Handling “Controversial” Queries

Not all legal cases are created equal. Some are “Common” (straightforward), while others are “Controversial” (complex cases that might have been retried or have conflicting interpretations).

The researchers broke down performance by query type.

Figure 3: Evaluation on different query types. We evaluate four models on (a) LeCaRD and (b) LeCaRDv2.

Figure 3 highlights a key strength: KELLER (the purple bars) shows massive improvements over baselines specifically on Controversial queries. While other models degrade when the case gets complicated, KELLER’s ability to isolate specific sub-facts allows it to handle complexity much more gracefully.

Component Analysis

Is every part of KELLER necessary? The ablation study (removing one piece at a time) confirms that yes, the whole system is required.

Table 3: Results of ablation study on LeCaRDv2.

Table 3 shows that replacing the “Knowledge-Guided” reformulation with naive summarization (KGCR -> NS) causes a huge drop in performance. This proves that simply summarizing text isn’t enough—you need the legal expert knowledge (crimes/articles) to guide the summarization.


Interpretability: The “Why” Matters

In high-stakes domains like law (or medicine), a black-box AI is dangerous. A lawyer cannot go to a judge and say, “This case is relevant because the AI said score 0.98.” They need to point to specific facts.

Because KELLER matches sub-facts to sub-facts, it offers inherent interpretability. We can visualize exactly which part of the query triggered the match with the document.

Figure 4: An example of the interpretability of KELLER. Figure 5: Comparison of text versions.

Look at Figure 4 (top half of the image above). It shows a heatmap.

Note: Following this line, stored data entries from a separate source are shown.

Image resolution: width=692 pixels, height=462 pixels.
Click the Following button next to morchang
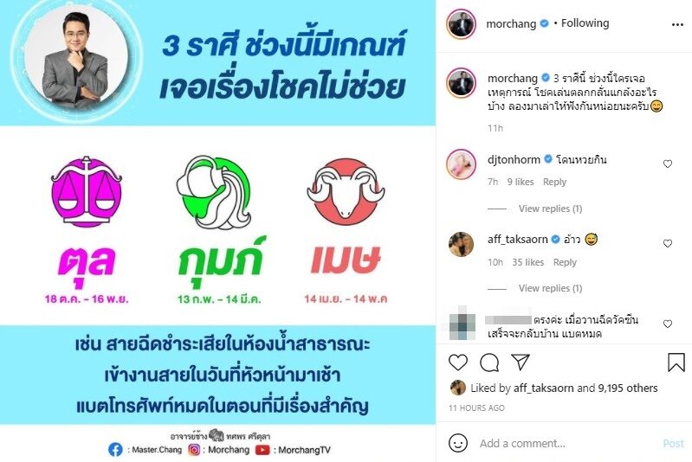pos(585,22)
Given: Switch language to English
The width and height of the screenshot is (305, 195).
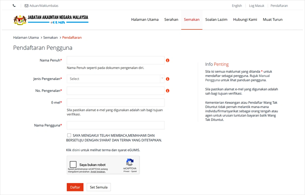Looking at the screenshot, I should tap(237, 6).

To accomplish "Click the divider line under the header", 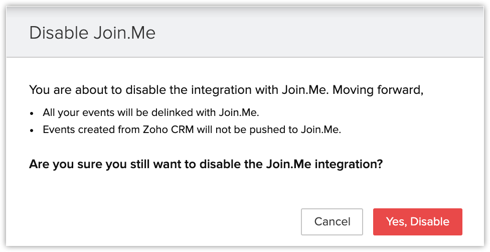I will (x=245, y=57).
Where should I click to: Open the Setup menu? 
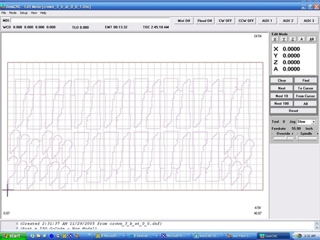[23, 13]
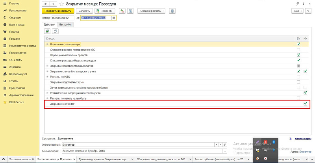The height and width of the screenshot is (163, 315).
Task: Click the check all actions icon
Action: click(47, 31)
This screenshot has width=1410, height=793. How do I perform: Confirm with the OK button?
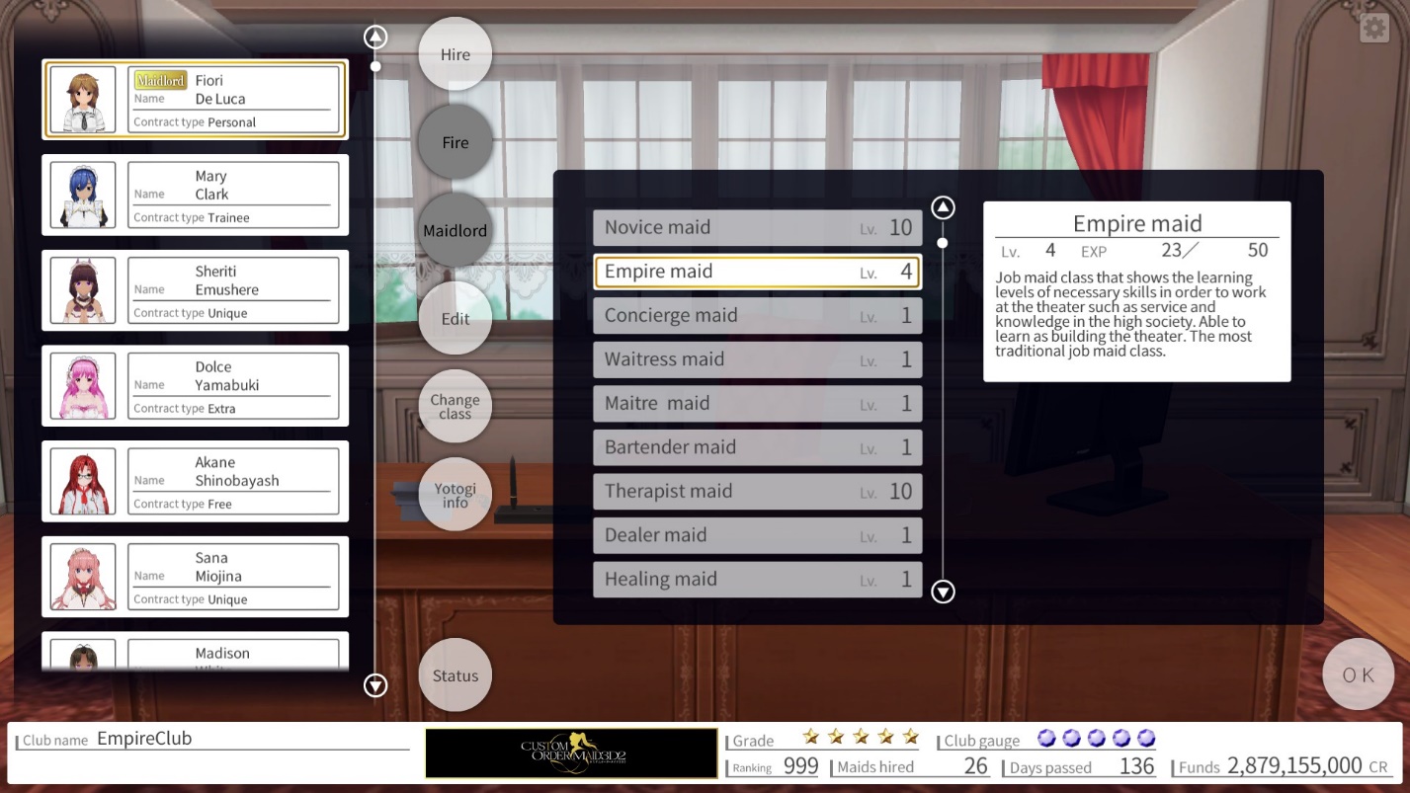1358,674
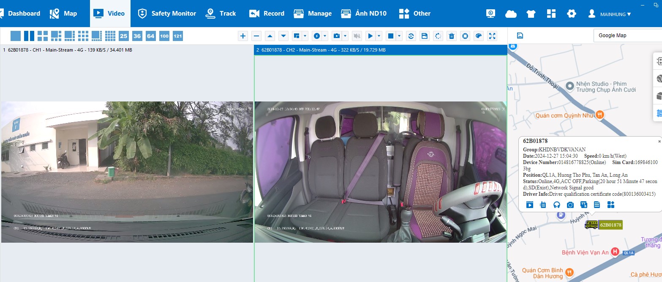The image size is (662, 282).
Task: Switch to the Safety Monitor tab
Action: [x=167, y=14]
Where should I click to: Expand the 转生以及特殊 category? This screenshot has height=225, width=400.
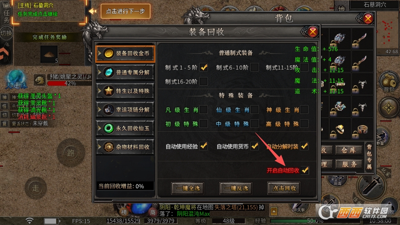[x=125, y=91]

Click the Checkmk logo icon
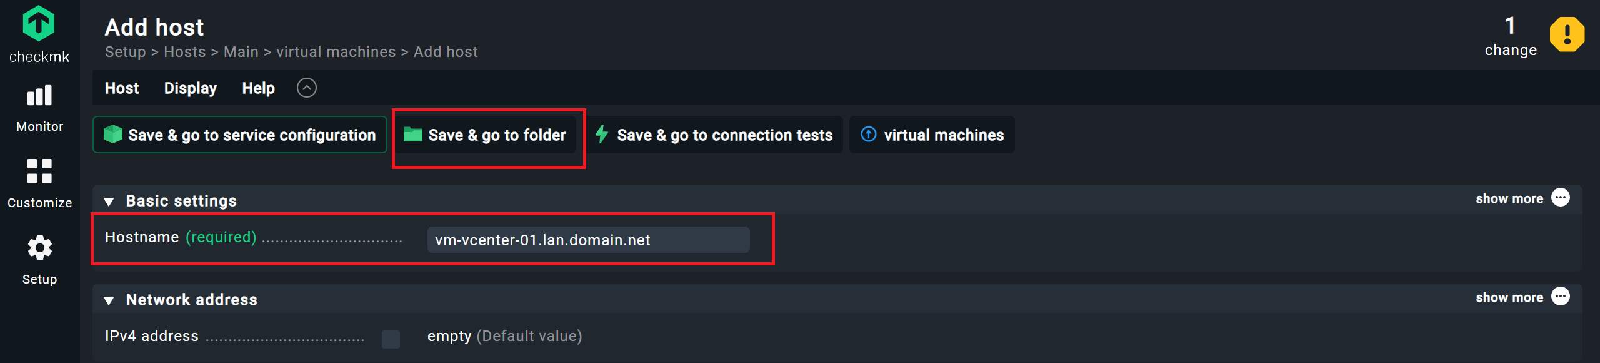tap(39, 24)
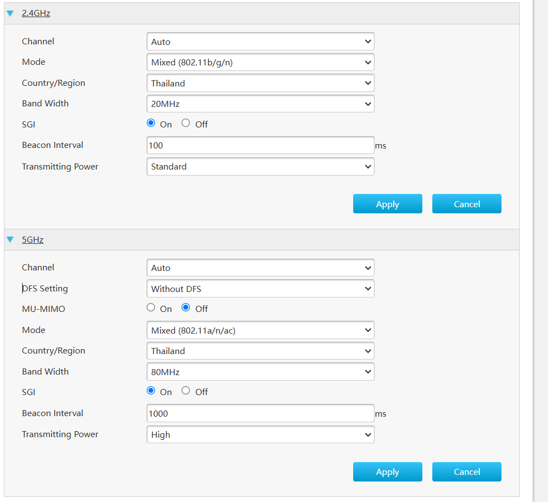548x502 pixels.
Task: Apply the 2.4GHz settings
Action: [x=387, y=203]
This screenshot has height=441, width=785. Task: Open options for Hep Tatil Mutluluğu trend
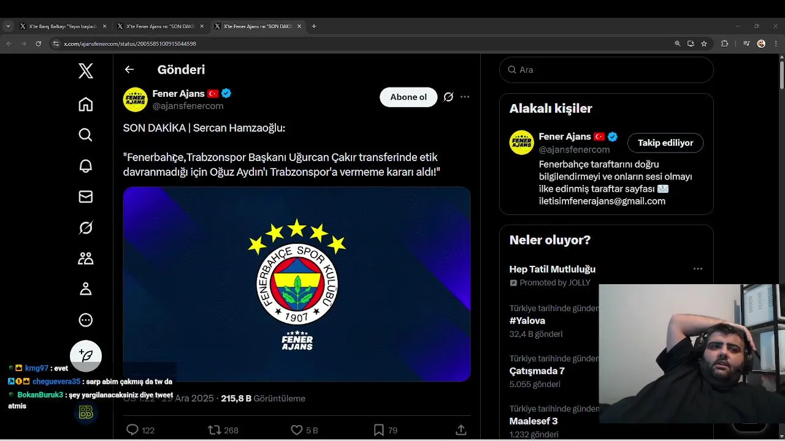[x=698, y=269]
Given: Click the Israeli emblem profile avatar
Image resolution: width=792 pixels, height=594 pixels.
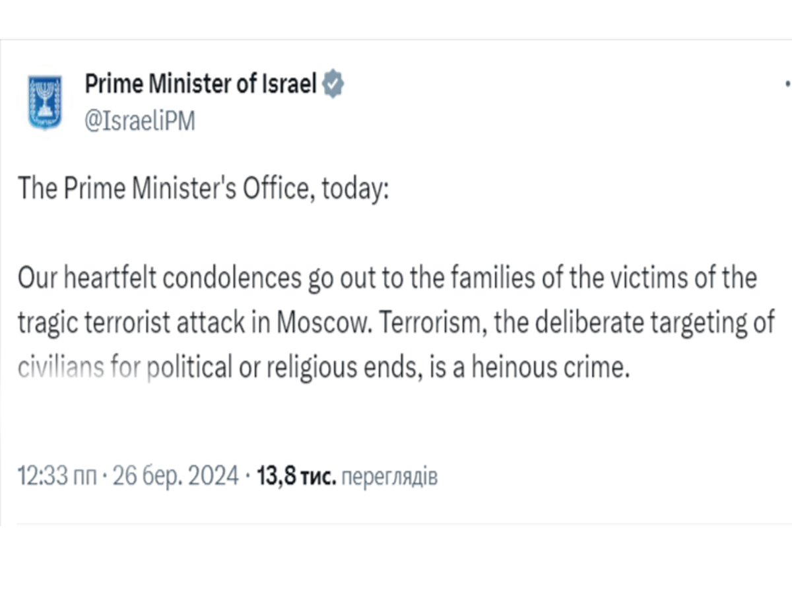Looking at the screenshot, I should click(45, 102).
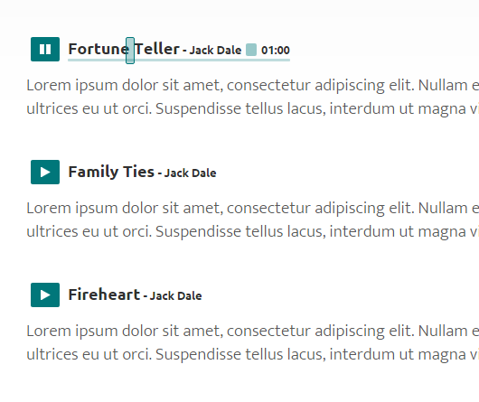
Task: Click the Family Ties title text
Action: click(x=111, y=172)
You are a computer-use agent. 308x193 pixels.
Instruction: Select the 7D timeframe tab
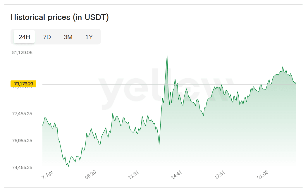[47, 37]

  • Query Sub-fact \(q_1\) (related to stealing) matches strongly with Document Sub-fact \(d_1\) (related to robbing).
  • Query Sub-fact \(q_2\) (related to fleeing) matches strongly with Document Sub-fact \(d_2\) (related to evading arrest).

This gives the user a clear rationale: “This case was retrieved because the theft details match, and the evasion details match.”

The bottom half of the image (Figure 5) compares the text quality. The “Naive Summarization” (black box) glosses over details. The “Knowledge-Guided Reformulation” (green box) clearly separates the text into “Transporting Drugs,” “Illegal Possession of Drugs,” and “Illegal Possession of Firearms.” This structure ensures no criminal behavior is overlooked.

Conclusion

The KELLER framework represents a significant step forward in Legal Information Retrieval. By acknowledging that legal cases are not just “long text” but “structured collections of facts,” the researchers were able to design a system that respects the domain’s complexity.

Key takeaways:

  1. Guidance Matters: LLMs are powerful, but they are better when guided by domain knowledge (like specific law articles) rather than just being asked to “summarize.”
  2. Granularity Wins: Breaking documents into sub-facts allows for matching specific legal elements, which is critical for complex cases with multiple crimes.
  3. Interpretability is Possible: We don’t have to sacrifice understanding for performance. By using explicit sub-fact matching, we get better results and a clearer explanation of why those results were chosen.

As AI continues to integrate into the judicial system, approaches like KELLER—which prioritize structure, legal logic, and interpretability—will be essential tools for ensuring that technology supports, rather than obscures, the pursuit of justice.